In some cases (WebSocket, for example, if I am not mistaken), you cannot use addEventListener for listening to an event, like ws.onopen. Adding it as "open" might cause some confusion.
It might be an implementation issue, because I think WebSocket is specified to subclass EventTarget as well, which means addEventListener should apply to it, but in Chrome, as far as I remember, it does not work.
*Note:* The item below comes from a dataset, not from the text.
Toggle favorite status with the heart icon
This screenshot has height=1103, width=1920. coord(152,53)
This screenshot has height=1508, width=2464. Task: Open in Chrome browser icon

I have not tried other browsers.
Anyway, in cases like these (assuming no browser implements addEventListener for that object), events should begin with the "on" prefix, I believe (but still have the regular Event template, I guess).

What does everyone think?

Also, does anyone have any information regarding other browsers (or current Chrome?) in this regard?


☆PhistucK



On Thu, Nov 15, 2012 at 11:18 PM, Michael Sierra <msierra@adobe.com<mailto:msierra@adobe.com>> wrote:
Re the recent conf-call clarifying the apis/ URL space, here are a few random APIs generated from some test W3C specs:

https://github.com/mike-sierra/webplatform/blob/master/urls.txt

Of all the comments are marked "#",

* I think of "deviceorientation" as belonging under apis/, but it seems to simply modify the window object.  Can/should it be represented here?

* The File API defines a new URL scheme, and I wonder where that gets doc'ed

* I noticed one instance of a namespace collision, where an abort() method collides with an "abort" event.  In this URL list, I kept it as it appears in the spec, "onabort," but current practice in the wiki is to strip the "on" prefix, which would cause a problem.